::: 原文 :::

接上文SQL Server 列存儲索引性能總結（9）——重建和重組聚集列存儲索引所需的內存我們知道，爲了更好的性能，行組（row group)的大小最好是1045678行，或者小於10萬行。如果沒有辦法達到最佳大小，在讀取大量數據的時候，就很難用到列存儲的優點。

前言

在列存儲索引中，最重要的概念就是行組和片段，它們分別代表了數據存儲在行存儲和列存儲中。在片段中，不管你存了1行還是100萬行數，讀取的時候都是每個頁或者區來讀取，所以如果行數太少，是挺浪費的。
如果對未排序的列使用篩選條件，那可能會調用很多額外的片段，因爲片段最好還好是已排序。未排序的數據可能會分不到多個片段中。我們知道頁越多，最終的性能就越差。對於小型表（百萬/千萬級別），當然很難只讀一個片段，也不可能只讀一個頁/區，不過這種規模並不是非常影響。但是如果是數十億行的表，不必要的片段將會成爲性能殺手。

::: 現有資料 :::

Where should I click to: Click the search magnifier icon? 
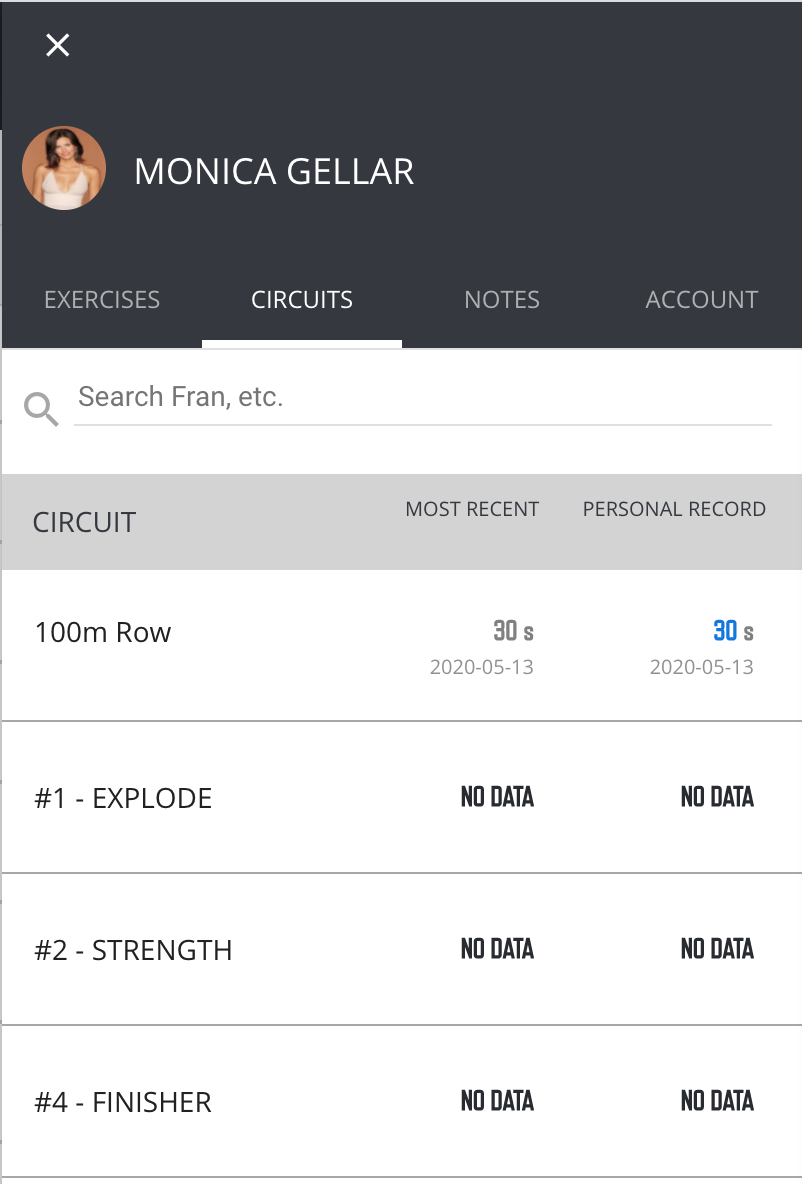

:::

*目標*:
請一字不改地抄錄原文中從「接上文SQL Server 列存儲索引性能總結（9）——重建和重組聚集列存儲索引所需的內存我們知道，爲了更好的性能，行組（row」起至「必要的片段將會成爲性能殺手。」止的這段文字。 這些資料與原文並無關聯。

*參考答案*:
接上文SQL Server 列存儲索引性能總結（9）——重建和重組聚集列存儲索引所需的內存我們知道，爲了更好的性能，行組（row group)的大小最好是1045678行，或者小於10萬行。如果沒有辦法達到最佳大小，在讀取大量數據的時候，就很難用到列存儲的優點。

前言

在列存儲索引中，最重要的概念就是行組和片段，它們分別代表了數據存儲在行存儲和列存儲中。在片段中，不管你存了1行還是100萬行數，讀取的時候都是每個頁或者區來讀取，所以如果行數太少，是挺浪費的。
如果對未排序的列使用篩選條件，那可能會調用很多額外的片段，因爲片段最好還好是已排序。未排序的數據可能會分不到多個片段中。我們知道頁越多，最終的性能就越差。對於小型表（百萬/千萬級別），當然很難只讀一個片段，也不可能只讀一個頁/區，不過這種規模並不是非常影響。但是如果是數十億行的表，不必要的片段將會成爲性能殺手。